[Provided data]:
—————

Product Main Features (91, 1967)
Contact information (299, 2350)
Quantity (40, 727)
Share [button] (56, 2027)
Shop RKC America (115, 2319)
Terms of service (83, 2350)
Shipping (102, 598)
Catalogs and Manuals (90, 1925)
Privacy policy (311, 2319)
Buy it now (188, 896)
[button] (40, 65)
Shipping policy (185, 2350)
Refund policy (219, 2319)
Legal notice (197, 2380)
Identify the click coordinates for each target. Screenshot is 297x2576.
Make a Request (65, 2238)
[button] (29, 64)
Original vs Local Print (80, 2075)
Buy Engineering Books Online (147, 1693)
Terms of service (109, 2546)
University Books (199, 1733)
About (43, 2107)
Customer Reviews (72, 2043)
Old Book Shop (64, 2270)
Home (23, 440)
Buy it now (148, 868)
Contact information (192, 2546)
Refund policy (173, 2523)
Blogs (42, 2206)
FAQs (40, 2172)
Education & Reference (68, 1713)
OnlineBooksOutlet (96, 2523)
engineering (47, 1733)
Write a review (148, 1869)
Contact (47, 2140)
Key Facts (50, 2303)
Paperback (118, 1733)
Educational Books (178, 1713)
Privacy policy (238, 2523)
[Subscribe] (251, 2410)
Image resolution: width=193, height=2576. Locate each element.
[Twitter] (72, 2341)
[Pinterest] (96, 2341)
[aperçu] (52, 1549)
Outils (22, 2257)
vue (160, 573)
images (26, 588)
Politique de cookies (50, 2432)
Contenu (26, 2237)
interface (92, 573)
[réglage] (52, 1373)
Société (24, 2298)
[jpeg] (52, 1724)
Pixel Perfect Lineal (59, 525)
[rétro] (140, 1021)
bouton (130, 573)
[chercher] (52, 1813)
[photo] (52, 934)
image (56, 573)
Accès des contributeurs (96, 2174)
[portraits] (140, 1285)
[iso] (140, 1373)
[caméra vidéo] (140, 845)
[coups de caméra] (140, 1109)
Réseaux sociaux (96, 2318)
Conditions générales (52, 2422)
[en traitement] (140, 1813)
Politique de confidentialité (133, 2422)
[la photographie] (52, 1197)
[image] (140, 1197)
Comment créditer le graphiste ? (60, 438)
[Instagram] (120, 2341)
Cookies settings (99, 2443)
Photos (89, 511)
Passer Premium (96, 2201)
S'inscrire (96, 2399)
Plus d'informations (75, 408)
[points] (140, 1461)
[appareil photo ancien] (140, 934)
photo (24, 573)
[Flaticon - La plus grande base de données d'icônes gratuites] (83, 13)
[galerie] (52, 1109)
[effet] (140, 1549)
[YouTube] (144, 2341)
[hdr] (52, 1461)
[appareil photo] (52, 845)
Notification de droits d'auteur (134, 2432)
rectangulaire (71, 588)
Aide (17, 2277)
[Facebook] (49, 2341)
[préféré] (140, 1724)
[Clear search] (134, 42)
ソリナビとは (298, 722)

—————

[Exercise goal]: Word for word, please print every line from the beginning of the records to the line bearing "[la photographie] (52, 1197)", counting both ends and stopping there.

[Written solution]:
Product Main Features (91, 1967)
Contact information (299, 2350)
Quantity (40, 727)
Share [button] (56, 2027)
Shop RKC America (115, 2319)
Terms of service (83, 2350)
Shipping (102, 598)
Catalogs and Manuals (90, 1925)
Privacy policy (311, 2319)
Buy it now (188, 896)
[button] (40, 65)
Shipping policy (185, 2350)
Refund policy (219, 2319)
Legal notice (197, 2380)
Identify the click coordinates for each target. Screenshot is 297x2576.
Make a Request (65, 2238)
[button] (29, 64)
Original vs Local Print (80, 2075)
Buy Engineering Books Online (147, 1693)
Terms of service (109, 2546)
University Books (199, 1733)
About (43, 2107)
Customer Reviews (72, 2043)
Old Book Shop (64, 2270)
Home (23, 440)
Buy it now (148, 868)
Contact information (192, 2546)
Refund policy (173, 2523)
Blogs (42, 2206)
FAQs (40, 2172)
Education & Reference (68, 1713)
OnlineBooksOutlet (96, 2523)
engineering (47, 1733)
Write a review (148, 1869)
Contact (47, 2140)
Key Facts (50, 2303)
Paperback (118, 1733)
Educational Books (178, 1713)
Privacy policy (238, 2523)
[Subscribe] (251, 2410)
Image resolution: width=193, height=2576. Locate each element.
[Twitter] (72, 2341)
[Pinterest] (96, 2341)
[aperçu] (52, 1549)
Outils (22, 2257)
vue (160, 573)
images (26, 588)
Politique de cookies (50, 2432)
Contenu (26, 2237)
interface (92, 573)
[réglage] (52, 1373)
Société (24, 2298)
[jpeg] (52, 1724)
Pixel Perfect Lineal (59, 525)
[rétro] (140, 1021)
bouton (130, 573)
[chercher] (52, 1813)
[photo] (52, 934)
image (56, 573)
Accès des contributeurs (96, 2174)
[portraits] (140, 1285)
[iso] (140, 1373)
[caméra vidéo] (140, 845)
[coups de caméra] (140, 1109)
Réseaux sociaux (96, 2318)
Conditions générales (52, 2422)
[en traitement] (140, 1813)
Politique de confidentialité (133, 2422)
[la photographie] (52, 1197)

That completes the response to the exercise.